Что любопытно: автор стоически сохраняет верность традиции, прекрасно понимая бесперспективность (в практическом плане) этого пути. Традиция нынче – гордая, но бедная приживалка в грандиозном караван-сарае современного искусства, где правят бал издатели, журналисты, модные столичные авторы и производители эффектных инсталляций, идущие “другими путями, где давно сожжены мосты и где катарсис заменен дизайном”. Достоинство Елены Елагиной в том, что, умея едко и беспощадно написать о таком “искусстве”, а также прекрасно осознавая свою беспомощность перед этим Левиафаном, она не срывается в истерику, равно как и в молчание. А ведь в современной поэзии бывает и такое, и об этом говорится в одном из стихотворений, адресованных “дальнему брату метаметафористу”. В адресате угадывается известный поэт Александр Еременко, который уже много лет практически не пишет, то ли разочаровавшись в поэзии, то ли обидевшись на литературную публику, соблазненную постмодерном. А вот Елагина – пишет, хотя смотрит на мир не менее трезво и причины для разочарования у нее тоже есть:
Тело – для роста боли
Душа – для роста страдания
И лишь Дух – просто для роста
Когда Дух пребывает в росте, разочарование от того, что твое место в нынешнем штатном поэтическом расписании кто-то настойчиво пытается сократить, нелепо и смешно. В конце концов поэтическое творчество – это не карьера, а способ существования отдельных “сапиенсов”, которые почему-то не мыслят себя вне зыбкой и лукавой стихии словосложения.
Только когда пишешь, счастлив. Таков удел.
Никакая другая любовь не заменит, не станет кровом.
И ничто не сравнится с этим сладчайшим из дел,
Если делом можно назвать кровоточенье словом.

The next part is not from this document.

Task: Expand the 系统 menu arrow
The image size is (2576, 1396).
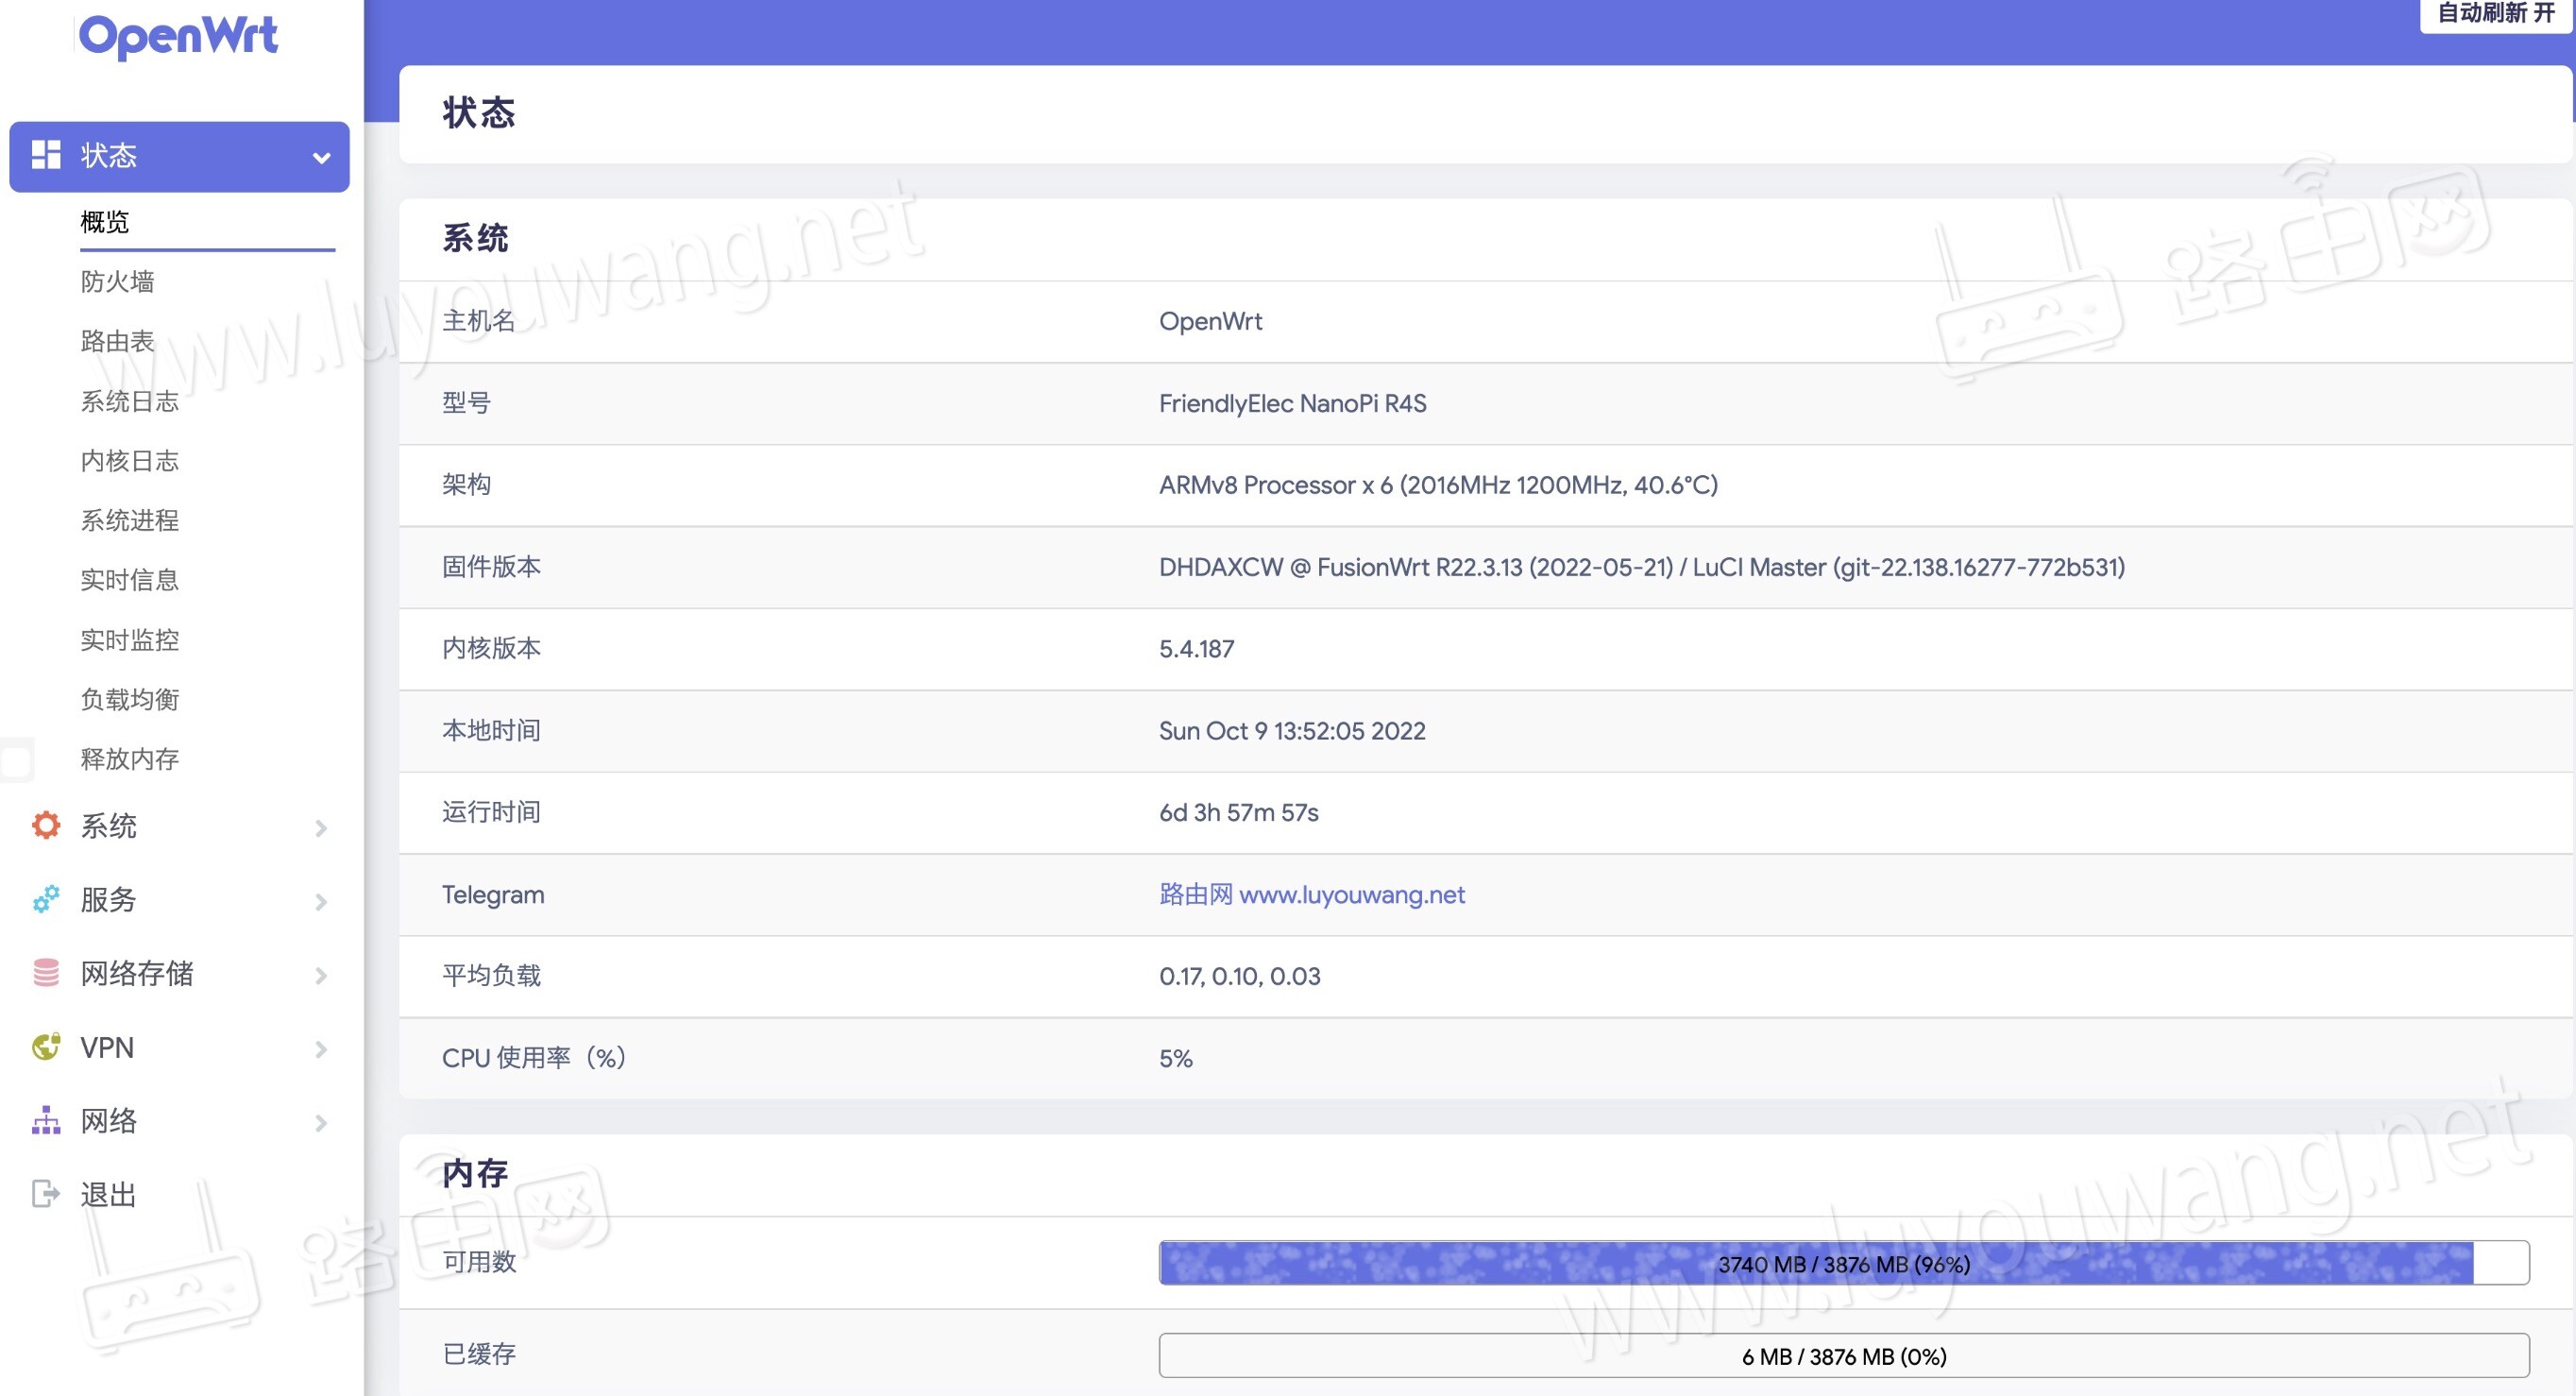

В душе хозяйничают боль, печаль, тоска, которые, увы, есть вечные спутники поэта и являются для него кем-то вроде мифических Эриний. Причем избавления от печали и тоски не предвидится, “отписаться” не удастся, зато можно обрести счастье в процессе создания поэтической формы и тем самым на время отогнать Эриний на почтительное расстояние. А иногда (всякое бывает!) даже превратить злобных богинь мщения в благосклонных Эвменид.